Waking Without Fear
All children surface several times each night and usually turn over. If nothing interests or disturbs them, they drop straight down into sleep again without anyone ever knowing that they have woken. If your child insists that you know all about his awakenings in the night, even though he can put himself to sleep without your help at nap times and bedtimes, check some of the following:
- Do you wake and go into the room whenever he murmurs or moves? You may be disturbing him. If a toddler appears to sleep much better when Father rather than Mother is in charge, it's almost always because Father sleeps better. Your child is not a fragile little baby anymore: if he wants you, he will let you know.
- Does your toddler go to sleep on top of the bedclothes and then get cold in the small hours? If so, either put him in a sleeping bag or blanket sleeper or keep a separate crib blanket to drape over him and his toys at your own bedtime.
- Does your toddler's room get pitch dark on moonless nights? If so, give him a 15-watt night light. It will not stop him from waking, but it may stop him from needing to call you when he does wake.
- Does he use -- and lose -- a pacifier? If he does, put two or three pacifiers close beside him when you go to bed. If you are exceptionally lucky he will be able to find one without crying for you or it.
- Is he being disturbed by outside sounds? As with a younger child some room reallocation and soundproofing may help.
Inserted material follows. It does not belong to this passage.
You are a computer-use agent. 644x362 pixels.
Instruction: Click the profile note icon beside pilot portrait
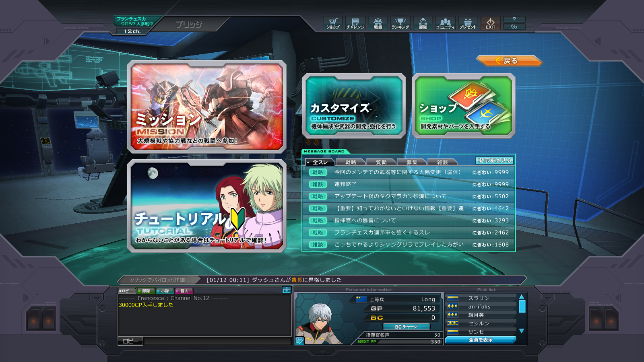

- Does your toddler get hungry in the night? Some toddlers are so tired by bedtime that they cannot eat as much supper as they need. Breakfast then seems a long way off. An earlier meal with a drink of milk and a snack at bedtime may be a better pattern in these months.
- Does your toddler get thirsty? A few parents, even at this early age, believe that restricting evening drinks will help diapers do their job. It won't. If the brand you are using leaks, change brands. Your child must drink as much as he wants right up until bedtime.